- _Set problem_
Rewrite the data from the line containing "Screen dimensions: 1568x659" through the end, inclusive, replacing "Collapse" with "Expand" and keeping everything else the same. Leave the pictures out.

########

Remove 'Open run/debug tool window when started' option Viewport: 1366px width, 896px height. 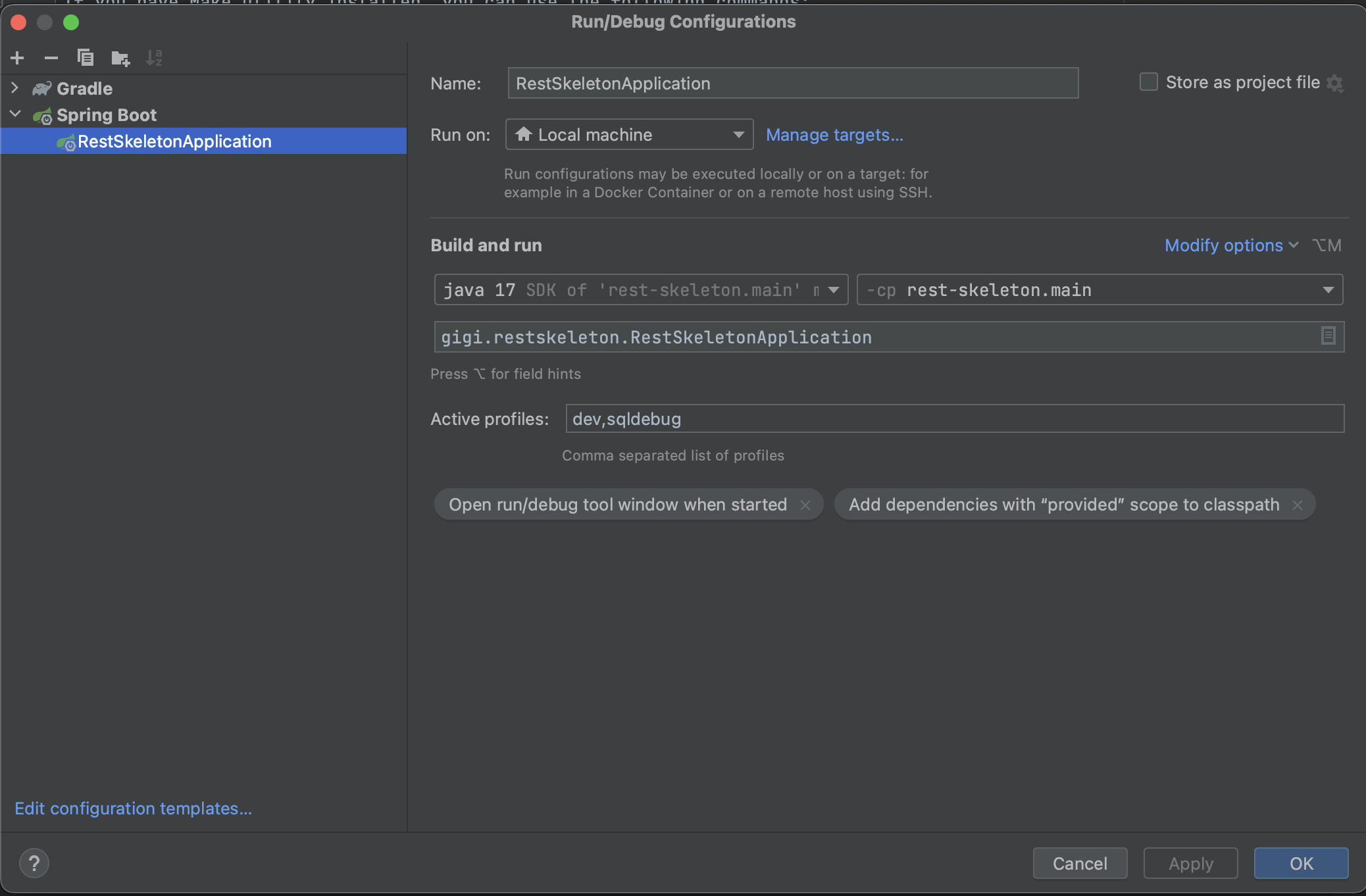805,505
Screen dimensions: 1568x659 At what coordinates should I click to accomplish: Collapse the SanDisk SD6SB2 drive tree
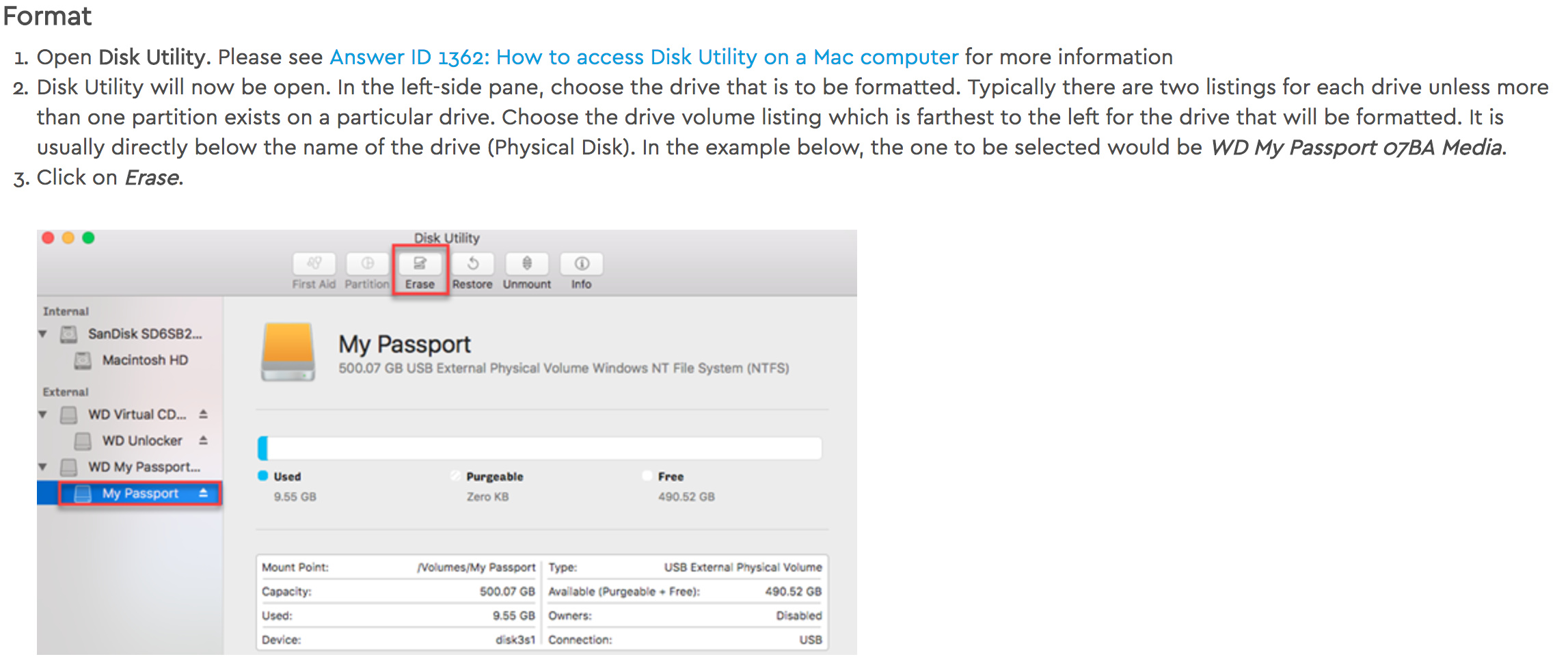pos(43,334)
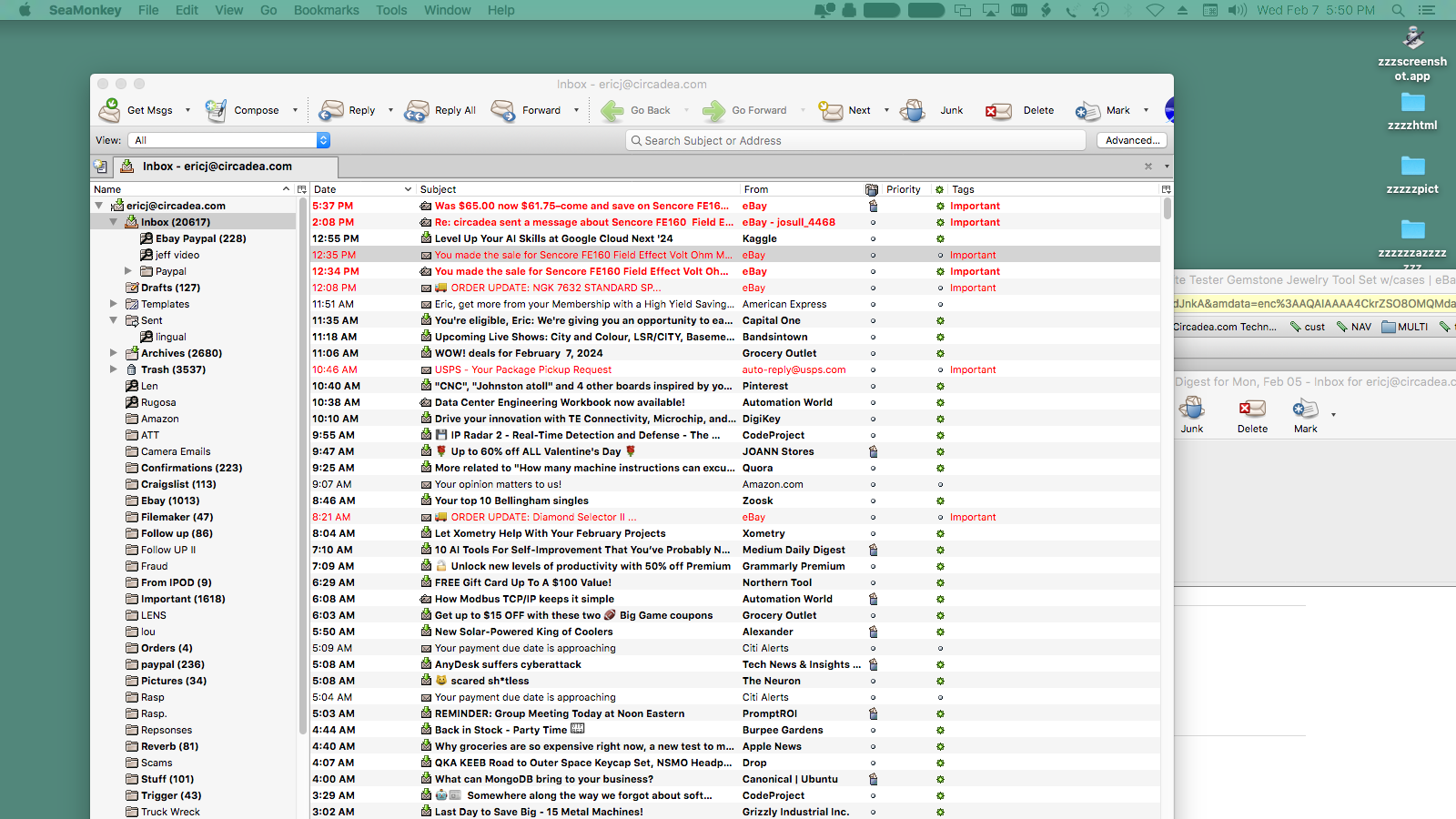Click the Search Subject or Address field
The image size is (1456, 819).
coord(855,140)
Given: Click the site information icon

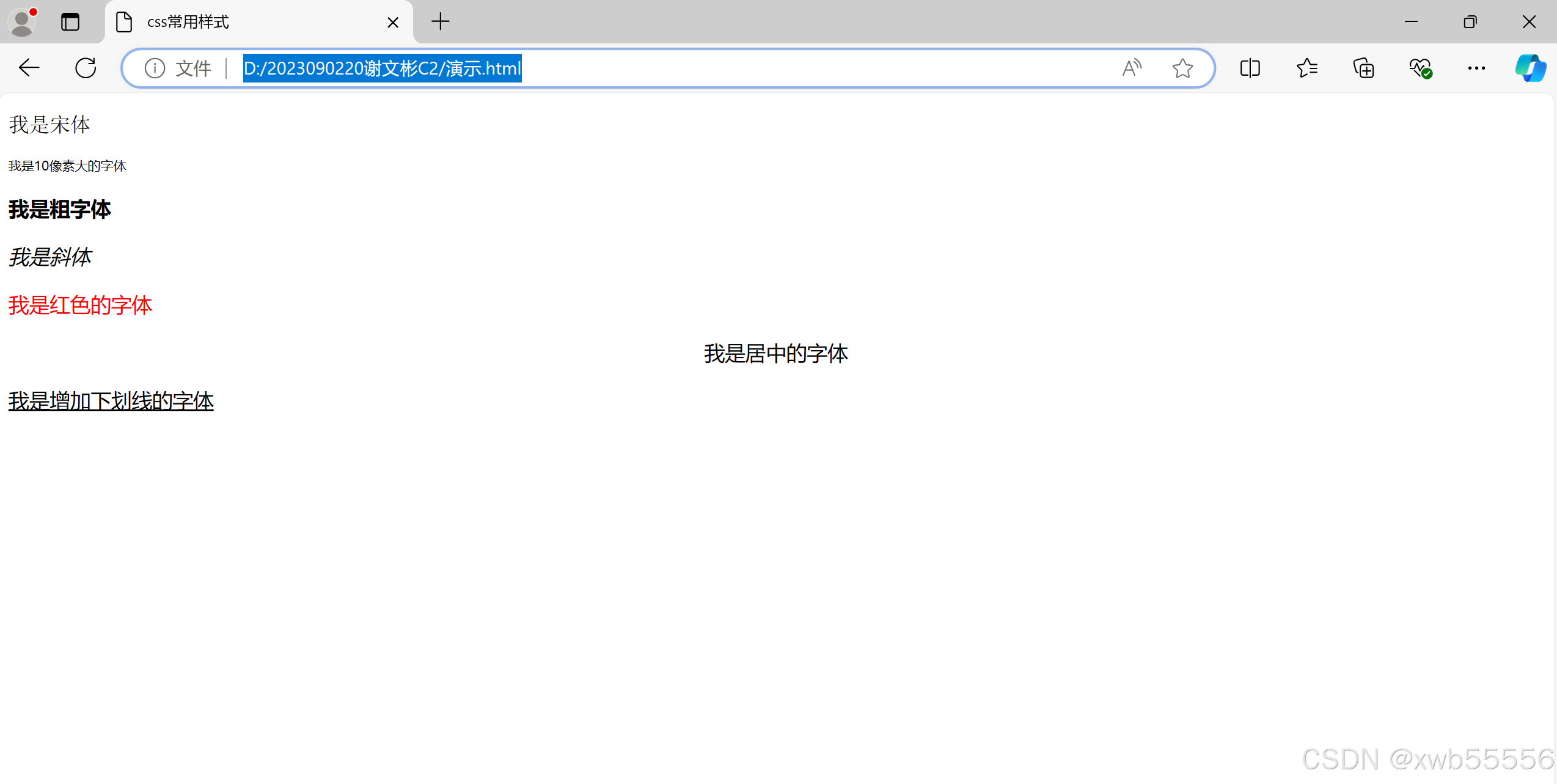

########

- _Solution_
Screen dimensions: 1568x659 At what coordinates should I click to accomplish: Expand the SanDisk SD6SB2 drive tree
pos(43,334)
Click the Search Subject or Address field
The image size is (1456, 819).
coord(855,140)
Given: Click the site information icon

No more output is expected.